Skiers from all corners of the world were curious, excited, and ultimately disappointed by the unrealized prospect of a New York City World Cup in the 2015/2016 season. News of the project broke as the International Ski Federation (FIS) began its annual congress June 1st, but the plan was quickly dismissed when the U.S. Ski and Snowboard Association (USSA) withdrew its bid for the event.
With the project on hold the future possibility of a New York City World Cup is uncertain, and with uncertainty comes many questions.
To answer these questions, FasterSkier turned to FIS Subcommittee Chairman on World and Continental Cups and U.S. Ski Team Head Coach, Chris Grover, who recently returned from the FIS Congress in Barcelona, Spain.
Why New York?
According to Grover there were many incentives to host a World Cup in New York City as opposed to a more traditional venue such as Lake Placid or Soldier Hollow.
“New York City is attractive for a lot of reasons,” said Grover in a phone interview. “They actually have a history of putting on winter events, including some skiing events in Central Park. The state of New York and the City of New York also have some money to contribute to brining a winter sport to New York.”

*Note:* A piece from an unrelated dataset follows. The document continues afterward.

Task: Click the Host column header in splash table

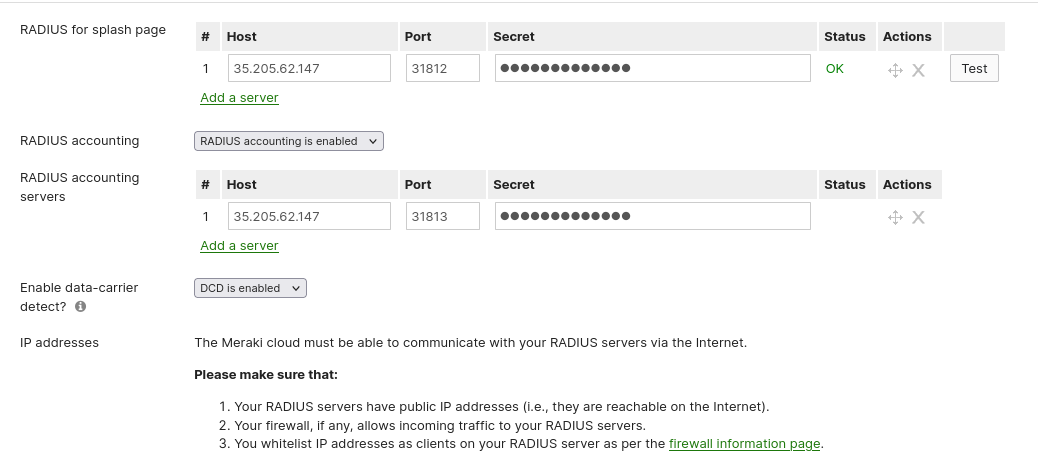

The financial aid from the both the city and the state would have been paired with the organizational support of the New York Olympic Regional Development Authority (ORDA), which is based out of Lake Placid.
Grover also stressed the significance of having a World Cup in what many would say is the most important financial and media center in the world.

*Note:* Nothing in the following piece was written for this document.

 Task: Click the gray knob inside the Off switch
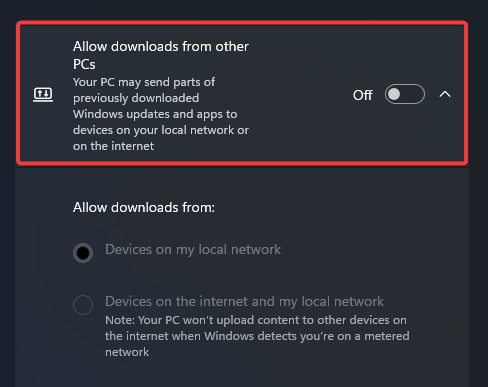[394, 94]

“The idea would be to take cross country skiing, a sport that has some growing recognition within the U.S., and to really try and build a lot more recognition of what’s happening; to be able to showcase our athletes in a place where potentially thousands of people are on the side of the track,” said Grover.
A World Cup in New York City would also ensure that many of the circuit’s best skiers would attend, a feat that is often difficult in most North American locations. According to Grover, New York’s proximity to Europe and the structure of the event (two city sprints; individual and team), would have eased many of the complications that World Cup athletes face when traveling to North America.
“The costs of doing [a World Cup] are big, so in order to host an effective event in North America you really do have to make it attractive to athletes that are outside of North America,” he said.
Grover suggested that there could be several other venues in the U.S. that would host a successful U.S. World Cup; mainly northern cities like Chicago. While many traditional cross country venues would deliver challenging terrain and many kilometers of skiing, spectator turnout would be exceptionally low due to the rural nature of most ski areas in the U.S.
Furthermore, a media capital like New York City is an excellent place to showcase the rise of U.S. skiing.
“For us, a city sprint has a lot of attractiveness right now because we have such good sprinters,” said Grover. “Our plan for New York City was to do a skate sprint and skate team sprint and those are obviously two events where we can really showcase U.S. athletes in front of a home crowd and hopefully in front of many, many people and raise about cross country skiing in the U.S.”
Why isn’t a New York City World Cup feasible in 2016?
There were many challenges that organizers faced in the attempt to bring a weekend of World Cup racing to New York City.
First and foremost was the financial burden of the event. Even with support from both the state and city, USSA would have struggled to cover the costs associated with hosting the event.
The planned timing of the World Cup only exacerbated the financial concerns. Due to a new Canadian Tour in 2016 and other scheduling commitments, the New York City World Cup would have been held in late February. With questionable snow conditions and relatively warmer temperatures in late February, organizers would have had to make more snow and store it for longer, thus increasing the proposed budget.
“It’s not worth doing at the expense of having to underwrite a project that basically has us spending more on that project than we do on our budget for just one weekend of racing,” said Grover.
Another reason that the New York World Cup was scratched involved the timing of the application. According to Grover, the bid for a New York City World Cup was submitted too late, consequently giving New York City and USSA too little time to prepare.
In addition, there were already too many World Cups in the schedule even before the New York application was submitted.
“We try to have these well-kept calendars in place several years in advance so that organizers know that they are going to have a World Cup, know when they are going to have a world cup and can really start to do all of the planning that is required for the event,” said Gover. “So we came to the process a little bit late and at this point one of the big challenges we had with the 2015/2016 season is that were already too many world cups in it.”
“We’re not giving up on it.”
According to Grover, both the USSA and FIS are still pursuing a New York City World Cup in the coming years.
“We’re not giving up on it. That’s the important thing. We have the marketing department at USSA that is motivated to see this happen. We have a media department and an events department that are very motivated to see it happen. And of course, those of us on the cross country side are also motivated to see it happen as long as we can find a financial model that makes sense,” said Grover.
In order to overcome the many challenges of hosting a World Cup, Grover suggested partnering with Canada.
“If we can partner with more Canadian World Cups then we can entice all the European teams.”
FIS has yet to complete the cross country calendars for seasons after 2016, but Grover believes the next possibility for New York would be in the 2017/2018 season. However, with the Olympic games in South Korea that February, scheduling will once again be a challenge.